─── RECORDS SUPPLIED ───
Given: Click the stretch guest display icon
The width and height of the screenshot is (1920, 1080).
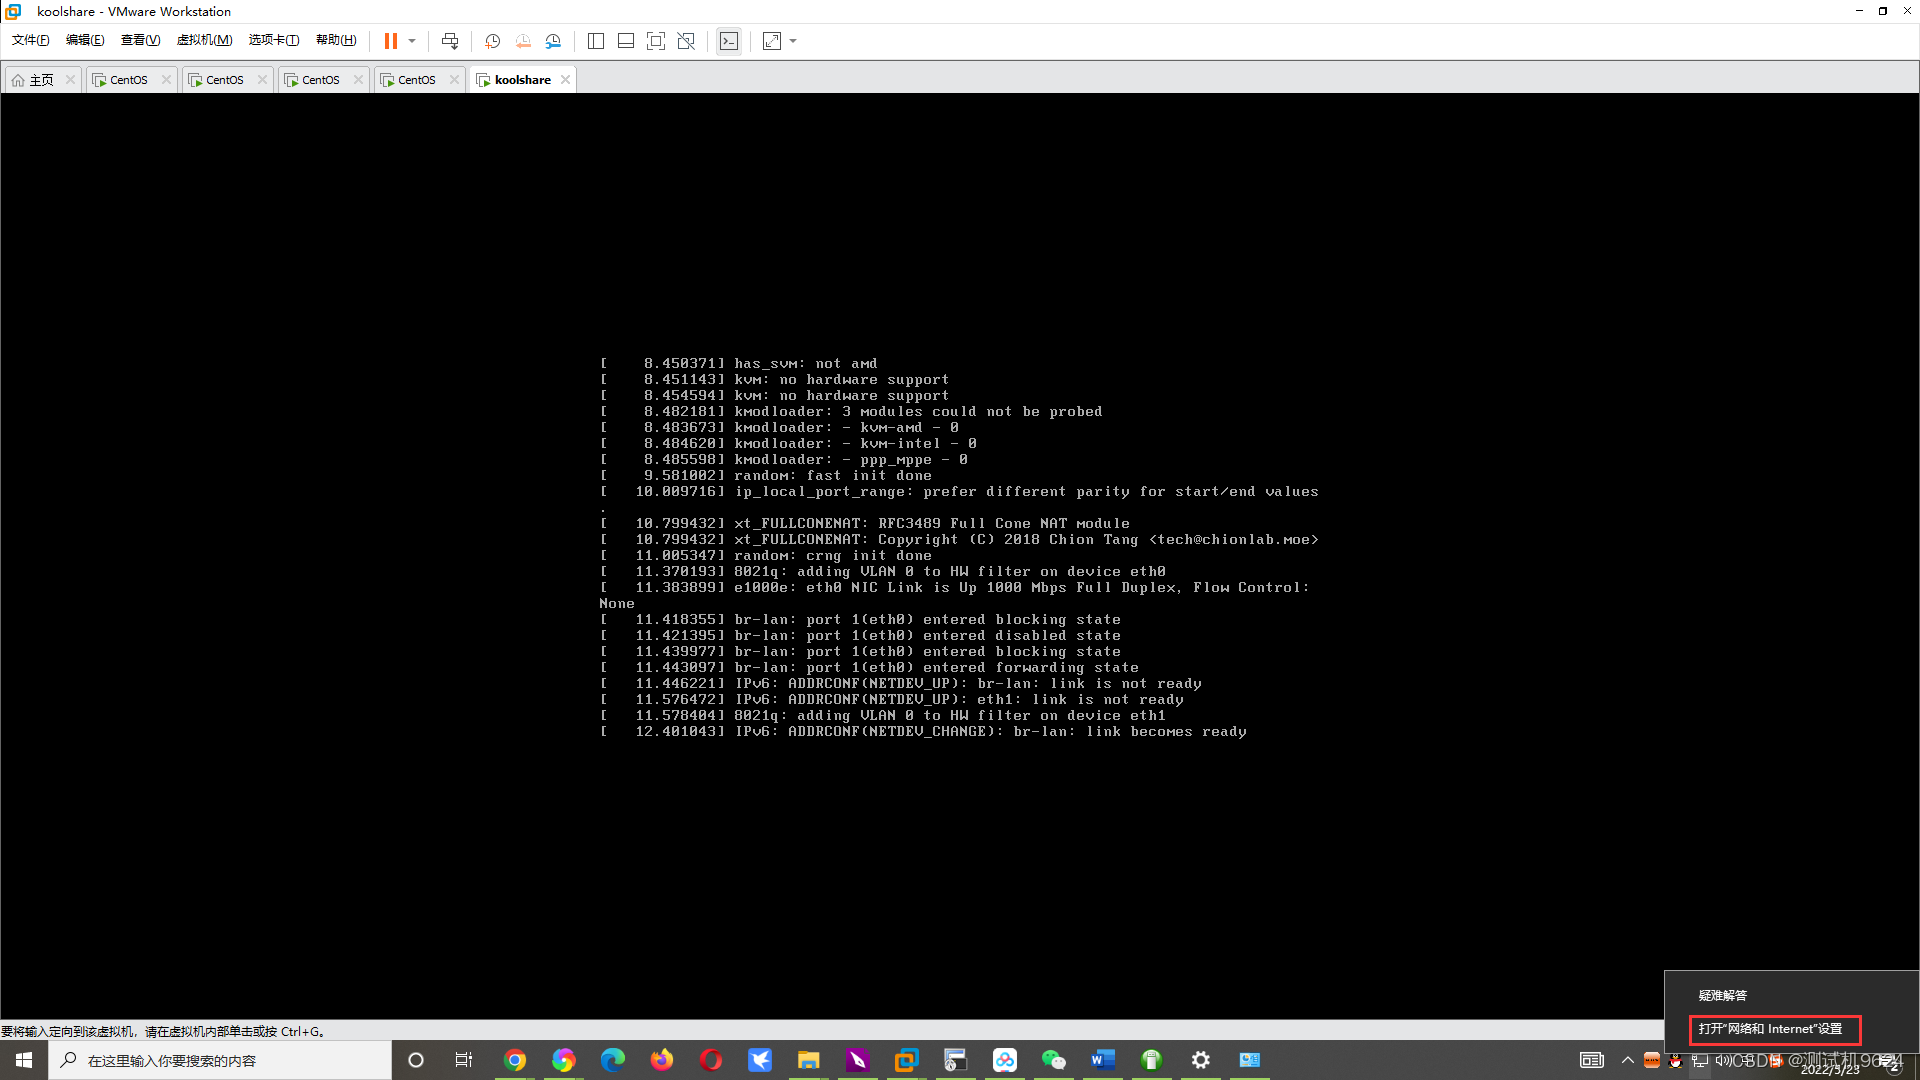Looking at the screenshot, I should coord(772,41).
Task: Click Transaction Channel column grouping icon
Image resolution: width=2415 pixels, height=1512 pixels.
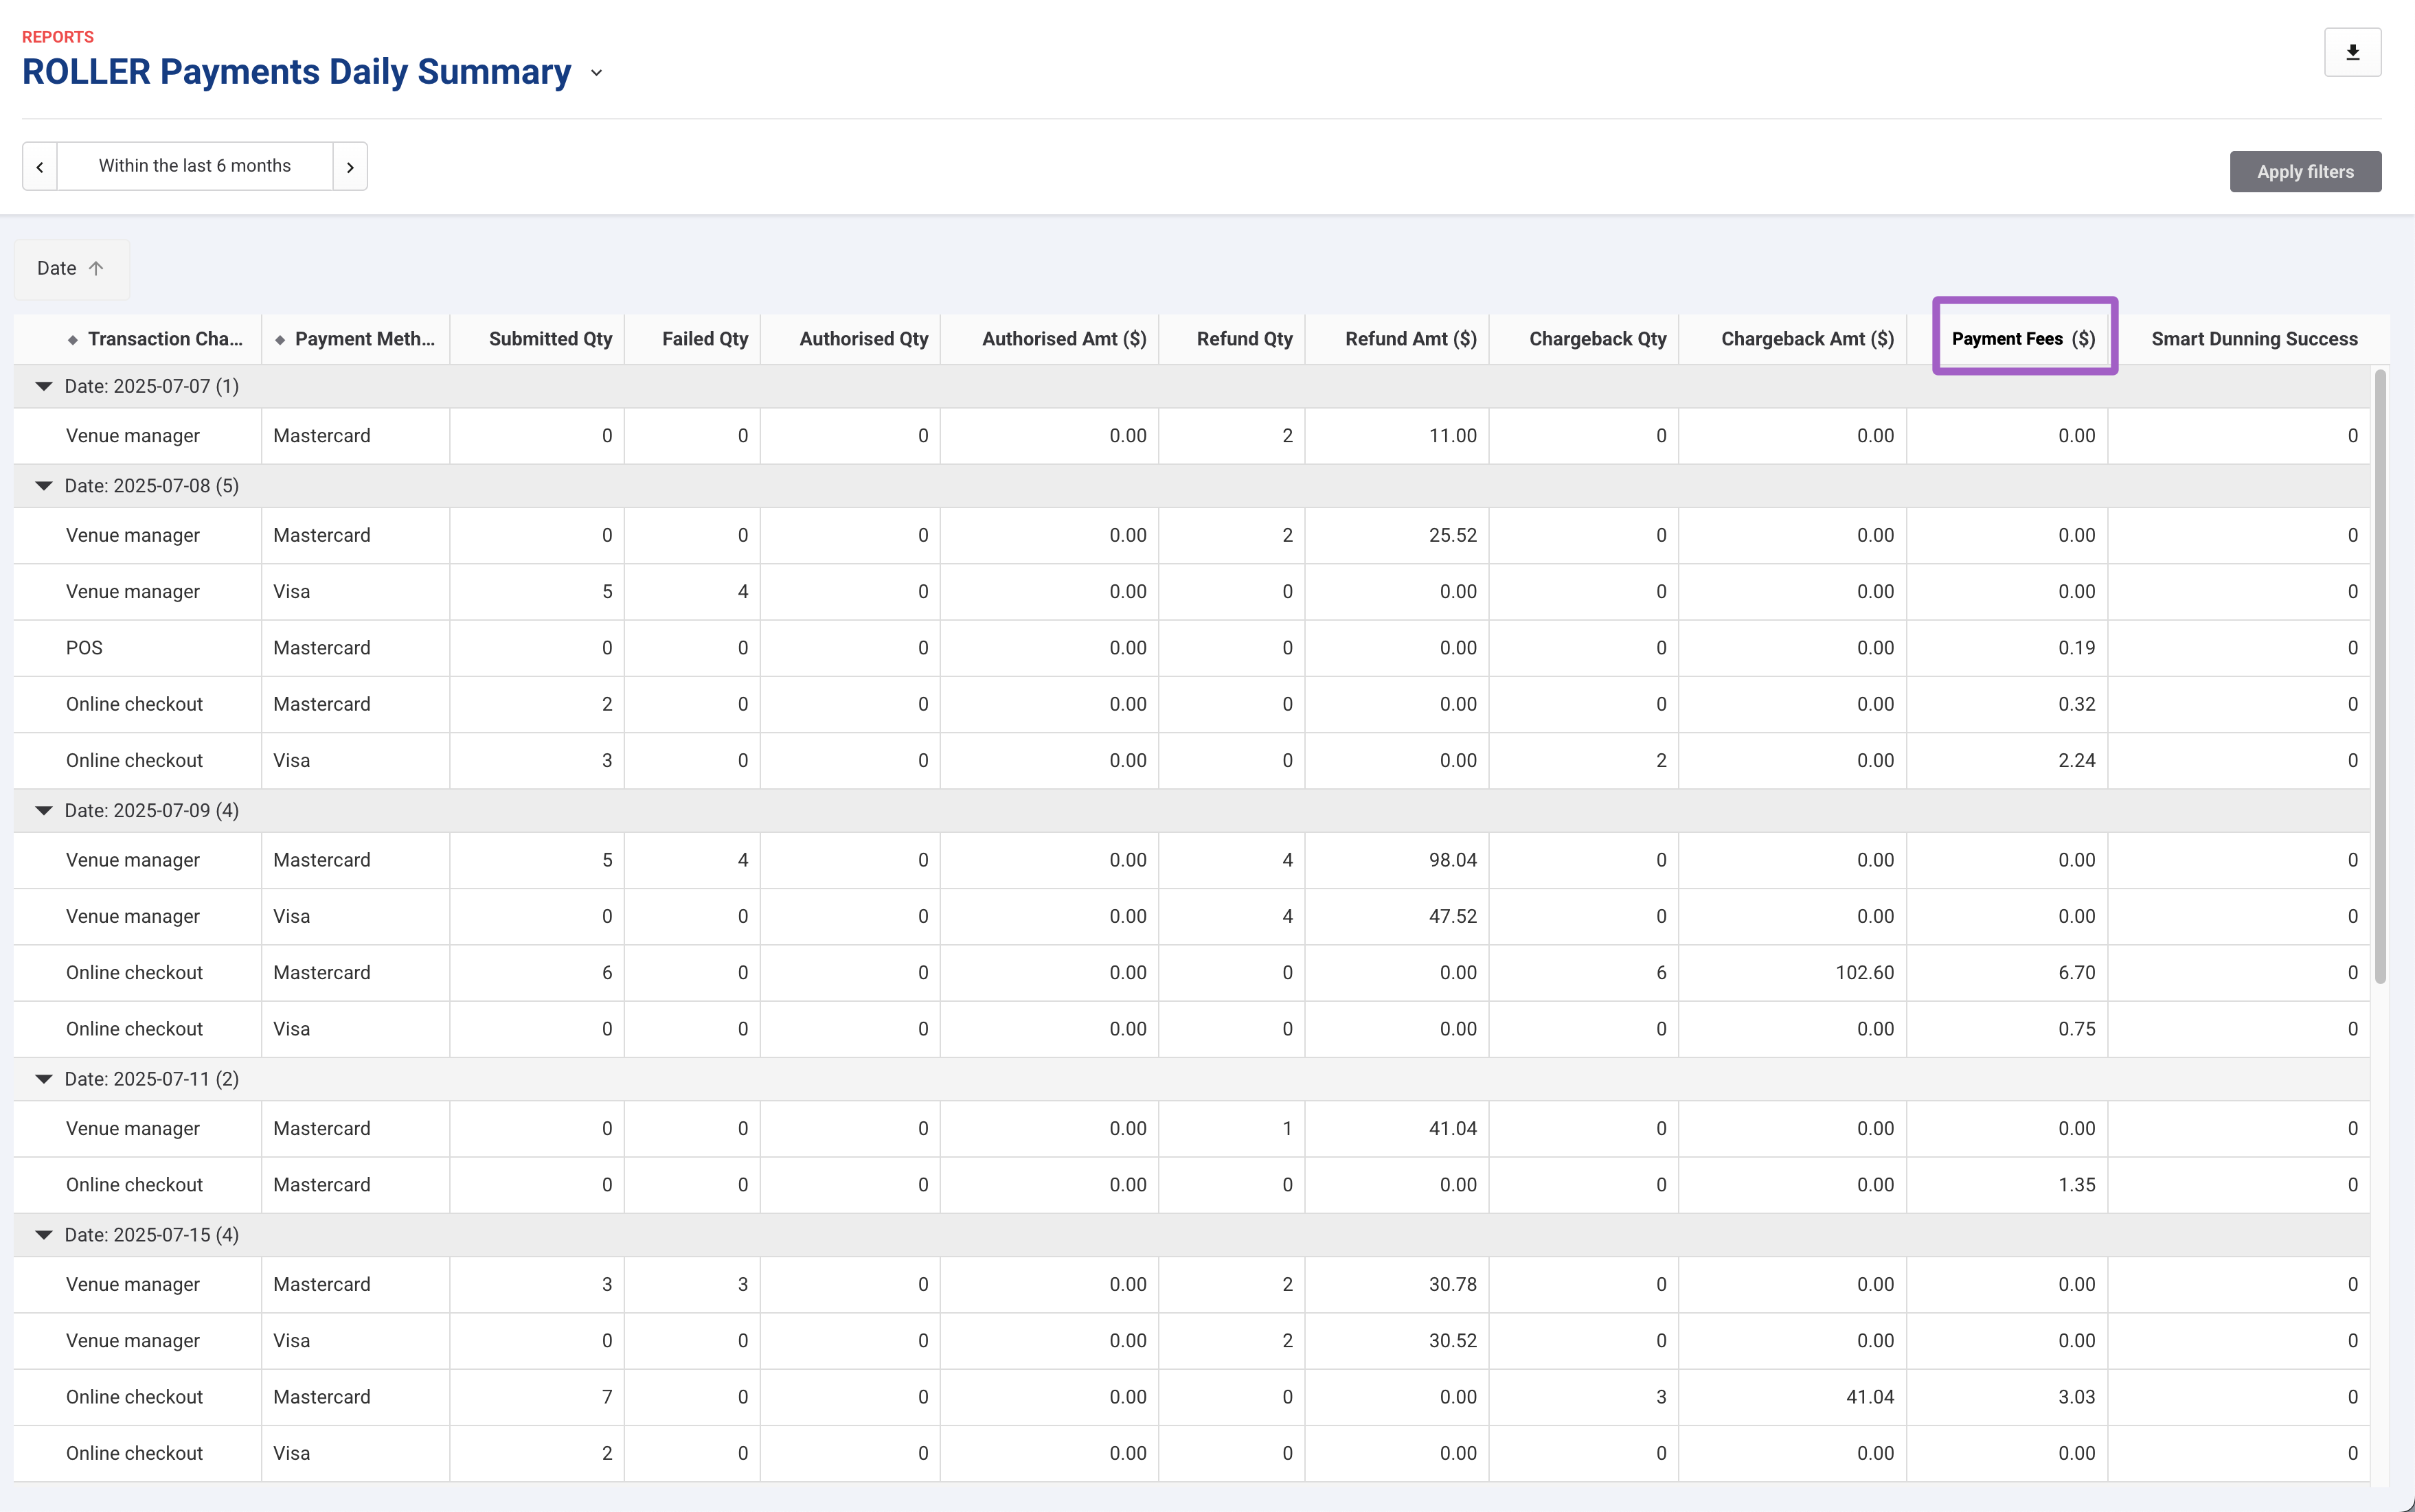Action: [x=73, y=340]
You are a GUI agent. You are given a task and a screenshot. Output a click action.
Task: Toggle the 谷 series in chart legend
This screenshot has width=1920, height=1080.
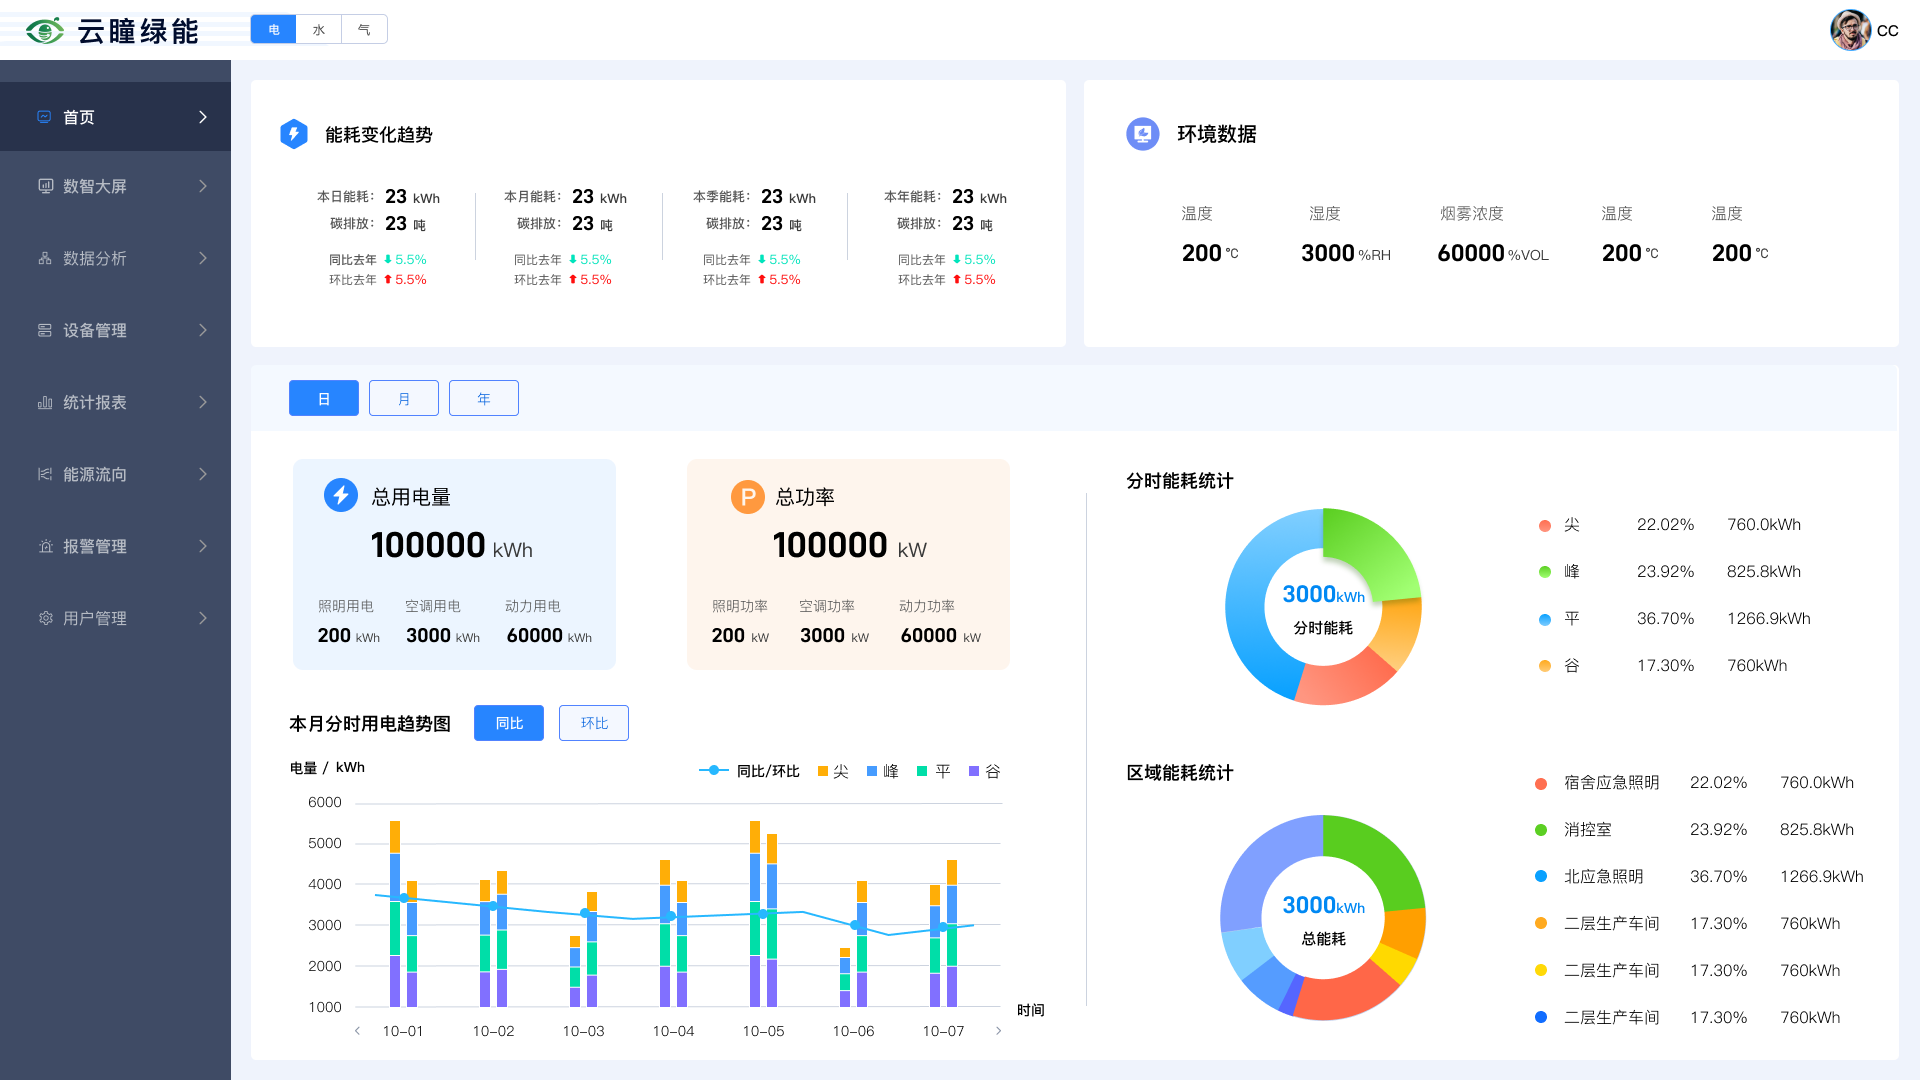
───
§ **ACTIVITY**:
Give again exactly the lines from the one holding "The width and" to the final line of the records, both ends included; any pictures stay out.

§ **EXERCISE RESPONSE**:
The width and height of the screenshot is (1920, 1080).
Looking at the screenshot, I should coord(772,41).
Task: Click Transaction Channel column grouping icon
Image resolution: width=2415 pixels, height=1512 pixels.
Action: [x=73, y=340]
You are a GUI agent. You are given a task and a screenshot. Output a click action.
Task: Toggle the 谷 series in chart legend
This screenshot has width=1920, height=1080.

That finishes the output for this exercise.